**WORK INSTRUCTION**
Give back exactly the lines that start at the one containing "You are a computer-use" and run to the end of the material below, both ends included.

□ □ □ □ □ □ □

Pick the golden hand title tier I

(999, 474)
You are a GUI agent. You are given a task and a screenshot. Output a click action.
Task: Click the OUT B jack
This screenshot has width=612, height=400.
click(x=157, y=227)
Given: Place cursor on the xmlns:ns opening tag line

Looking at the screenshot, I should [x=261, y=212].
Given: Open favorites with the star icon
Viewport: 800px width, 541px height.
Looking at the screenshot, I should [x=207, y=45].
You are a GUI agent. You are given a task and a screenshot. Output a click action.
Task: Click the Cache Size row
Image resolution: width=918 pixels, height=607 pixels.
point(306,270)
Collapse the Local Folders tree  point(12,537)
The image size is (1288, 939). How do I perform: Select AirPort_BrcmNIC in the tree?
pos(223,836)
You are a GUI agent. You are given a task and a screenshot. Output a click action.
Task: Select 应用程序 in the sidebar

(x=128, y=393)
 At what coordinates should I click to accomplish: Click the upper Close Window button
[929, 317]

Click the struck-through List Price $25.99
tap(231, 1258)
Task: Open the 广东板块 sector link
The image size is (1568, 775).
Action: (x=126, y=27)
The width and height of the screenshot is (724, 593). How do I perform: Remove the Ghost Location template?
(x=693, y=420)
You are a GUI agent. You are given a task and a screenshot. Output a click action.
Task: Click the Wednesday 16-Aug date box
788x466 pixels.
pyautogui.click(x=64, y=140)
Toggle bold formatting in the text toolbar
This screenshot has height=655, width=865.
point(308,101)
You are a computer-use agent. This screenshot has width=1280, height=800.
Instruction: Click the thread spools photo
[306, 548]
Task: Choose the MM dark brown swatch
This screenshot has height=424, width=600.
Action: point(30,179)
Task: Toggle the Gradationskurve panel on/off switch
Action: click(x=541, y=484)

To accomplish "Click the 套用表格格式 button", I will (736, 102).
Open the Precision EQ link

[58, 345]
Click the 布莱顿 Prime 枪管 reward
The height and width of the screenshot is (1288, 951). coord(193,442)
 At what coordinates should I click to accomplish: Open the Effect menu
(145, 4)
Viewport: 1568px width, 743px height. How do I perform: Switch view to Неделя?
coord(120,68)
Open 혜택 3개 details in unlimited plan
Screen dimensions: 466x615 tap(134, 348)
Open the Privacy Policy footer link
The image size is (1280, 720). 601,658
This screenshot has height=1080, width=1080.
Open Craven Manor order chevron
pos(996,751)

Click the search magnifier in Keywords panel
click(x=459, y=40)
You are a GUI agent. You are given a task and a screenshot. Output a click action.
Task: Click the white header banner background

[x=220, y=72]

□ □ □ □ □ □ □

**EXERCISE OUTPUT**
You are a computer-use agent. This screenshot has width=1280, height=800.
Instruction: Click the thread spools photo
[306, 548]
Task: Choose the MM dark brown swatch
This screenshot has height=424, width=600.
Action: point(30,179)
Task: Toggle the Gradationskurve panel on/off switch
Action: click(x=541, y=484)

To accomplish "Click the 套用表格格式 button", I will (736, 102).
Open the Precision EQ link

[58, 345]
Click the 布莱顿 Prime 枪管 reward
The height and width of the screenshot is (1288, 951). coord(193,442)
 At what coordinates should I click to accomplish: Open the Effect menu
(145, 4)
Viewport: 1568px width, 743px height. How do I perform: Switch view to Неделя?
coord(120,68)
Open 혜택 3개 details in unlimited plan
Screen dimensions: 466x615 tap(134, 348)
Open the Privacy Policy footer link
The image size is (1280, 720). 601,658
This screenshot has height=1080, width=1080.
Open Craven Manor order chevron
pos(996,751)

Click the search magnifier in Keywords panel
click(x=459, y=40)
You are a GUI agent. You are given a task and a screenshot. Output a click action.
Task: Click the white header banner background

[x=220, y=72]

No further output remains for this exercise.